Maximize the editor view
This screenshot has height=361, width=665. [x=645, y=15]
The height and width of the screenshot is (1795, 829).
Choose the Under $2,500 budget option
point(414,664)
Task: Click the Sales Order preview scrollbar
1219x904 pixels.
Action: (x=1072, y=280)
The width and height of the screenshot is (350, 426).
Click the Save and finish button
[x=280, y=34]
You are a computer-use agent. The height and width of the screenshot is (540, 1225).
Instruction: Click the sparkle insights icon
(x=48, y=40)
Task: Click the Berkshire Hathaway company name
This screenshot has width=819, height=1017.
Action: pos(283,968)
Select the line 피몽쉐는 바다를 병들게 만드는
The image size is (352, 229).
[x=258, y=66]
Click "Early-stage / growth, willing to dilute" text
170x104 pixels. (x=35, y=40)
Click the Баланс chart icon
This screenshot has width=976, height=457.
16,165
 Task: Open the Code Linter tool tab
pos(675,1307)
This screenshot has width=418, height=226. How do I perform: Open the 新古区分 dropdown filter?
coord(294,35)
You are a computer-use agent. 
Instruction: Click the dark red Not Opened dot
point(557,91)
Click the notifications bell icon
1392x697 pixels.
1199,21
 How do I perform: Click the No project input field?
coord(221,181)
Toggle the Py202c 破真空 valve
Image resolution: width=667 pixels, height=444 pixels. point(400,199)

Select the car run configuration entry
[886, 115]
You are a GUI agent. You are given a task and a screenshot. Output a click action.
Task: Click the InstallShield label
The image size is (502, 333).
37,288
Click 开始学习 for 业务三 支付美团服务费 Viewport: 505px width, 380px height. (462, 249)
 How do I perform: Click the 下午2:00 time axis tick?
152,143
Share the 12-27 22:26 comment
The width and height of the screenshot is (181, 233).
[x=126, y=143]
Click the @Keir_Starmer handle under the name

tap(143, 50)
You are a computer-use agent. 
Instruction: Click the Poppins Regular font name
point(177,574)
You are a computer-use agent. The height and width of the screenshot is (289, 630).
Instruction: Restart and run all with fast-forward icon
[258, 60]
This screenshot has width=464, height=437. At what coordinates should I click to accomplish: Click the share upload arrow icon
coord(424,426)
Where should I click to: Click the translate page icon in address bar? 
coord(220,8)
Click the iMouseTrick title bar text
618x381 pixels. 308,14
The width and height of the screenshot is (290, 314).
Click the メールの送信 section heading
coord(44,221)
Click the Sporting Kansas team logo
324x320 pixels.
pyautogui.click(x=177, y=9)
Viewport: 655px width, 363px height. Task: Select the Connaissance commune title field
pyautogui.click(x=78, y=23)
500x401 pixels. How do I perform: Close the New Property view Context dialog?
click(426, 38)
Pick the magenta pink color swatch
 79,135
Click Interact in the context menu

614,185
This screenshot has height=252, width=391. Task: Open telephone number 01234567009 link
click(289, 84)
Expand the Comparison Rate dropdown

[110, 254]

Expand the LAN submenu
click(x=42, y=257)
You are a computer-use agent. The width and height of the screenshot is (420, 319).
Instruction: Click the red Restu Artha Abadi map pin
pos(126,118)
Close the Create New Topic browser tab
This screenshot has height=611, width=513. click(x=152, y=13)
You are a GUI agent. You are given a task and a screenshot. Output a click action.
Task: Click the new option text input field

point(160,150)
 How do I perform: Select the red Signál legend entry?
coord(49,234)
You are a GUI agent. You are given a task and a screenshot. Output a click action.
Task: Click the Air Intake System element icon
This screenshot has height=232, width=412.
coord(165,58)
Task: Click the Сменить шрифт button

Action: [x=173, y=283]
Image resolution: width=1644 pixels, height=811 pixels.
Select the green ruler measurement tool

- WORK TO BE COMPLETED: Count up every line above that has the word "computer" in it; answer with the number alone.

- YOUR RESPONSE: 5